Problem statement>
The reply must contain exactly the lines below from the one with "Given: Switch to the General tab" down to the one with "Given: Open the Drittmittel tab", both included, and nothing more; please omit the pictures.

▶

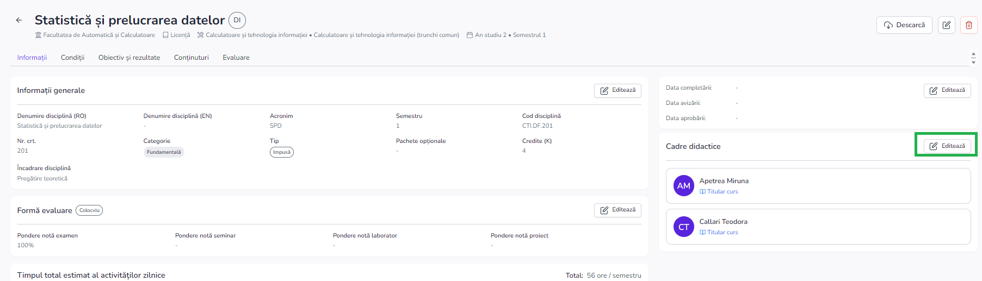Click the Fundamentală category tag

(x=164, y=152)
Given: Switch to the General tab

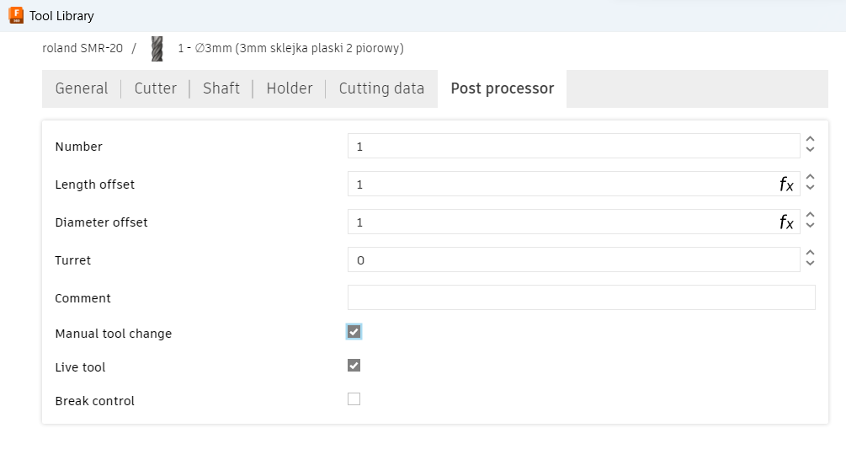Looking at the screenshot, I should [x=82, y=88].
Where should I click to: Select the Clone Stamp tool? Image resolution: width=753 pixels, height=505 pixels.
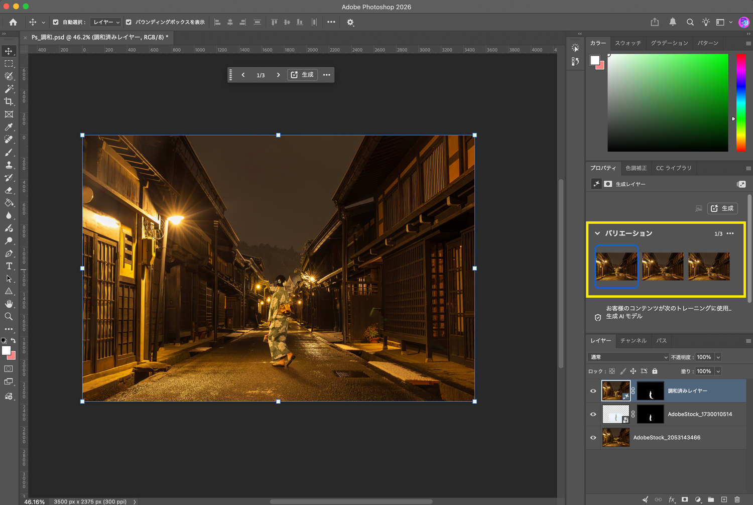[x=9, y=165]
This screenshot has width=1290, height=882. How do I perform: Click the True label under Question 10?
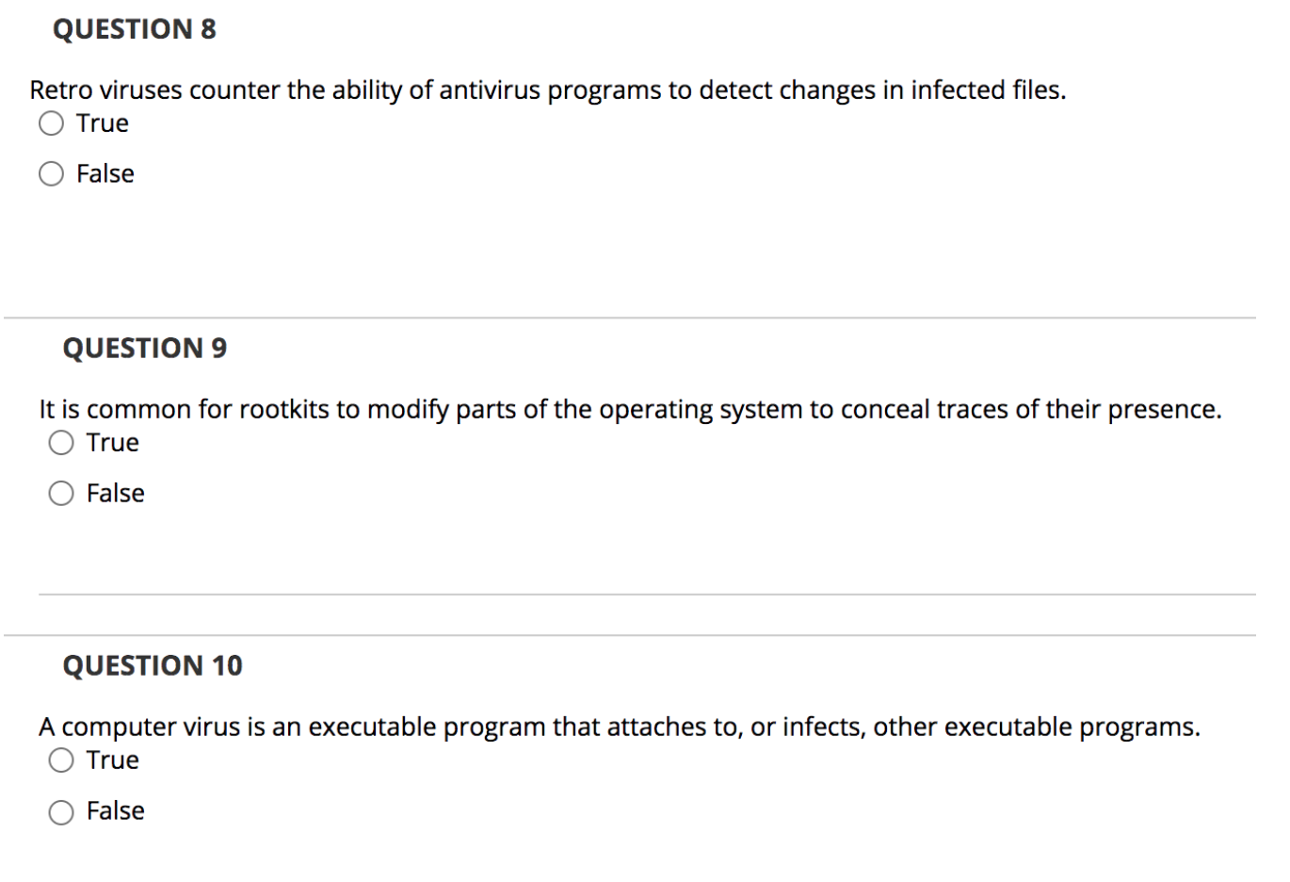point(112,758)
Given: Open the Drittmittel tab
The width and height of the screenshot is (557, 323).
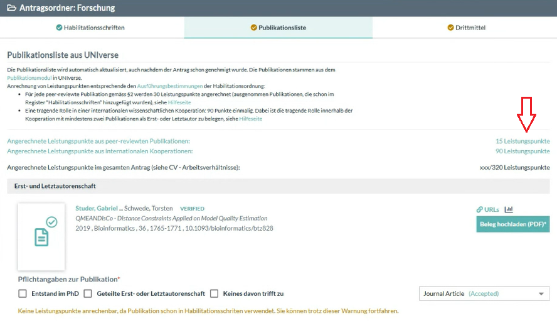Looking at the screenshot, I should point(465,28).
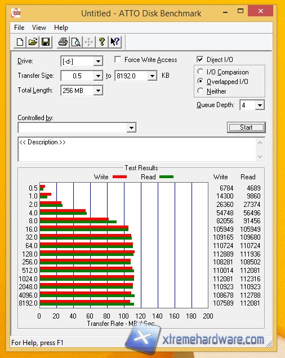This screenshot has width=285, height=358.
Task: Click the four-arrow move icon
Action: (88, 42)
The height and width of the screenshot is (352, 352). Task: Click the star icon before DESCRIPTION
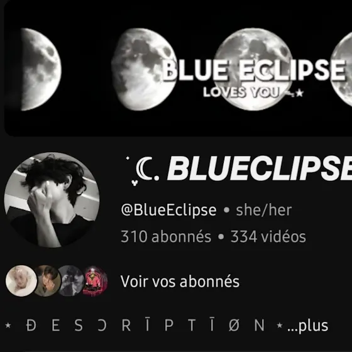pos(8,326)
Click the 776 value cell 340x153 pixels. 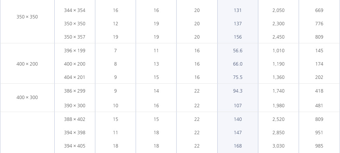pyautogui.click(x=319, y=24)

◀

Solution for this exercise>
Given: Switch to the General tab

Looking at the screenshot, I should [x=82, y=88].
Where should I click to: Select the Clone Stamp tool? Image resolution: width=753 pixels, height=505 pixels.
[x=9, y=165]
This screenshot has width=1290, height=882. How do I perform: Click the True label under Question 10?
point(112,758)
Given: Open the Drittmittel tab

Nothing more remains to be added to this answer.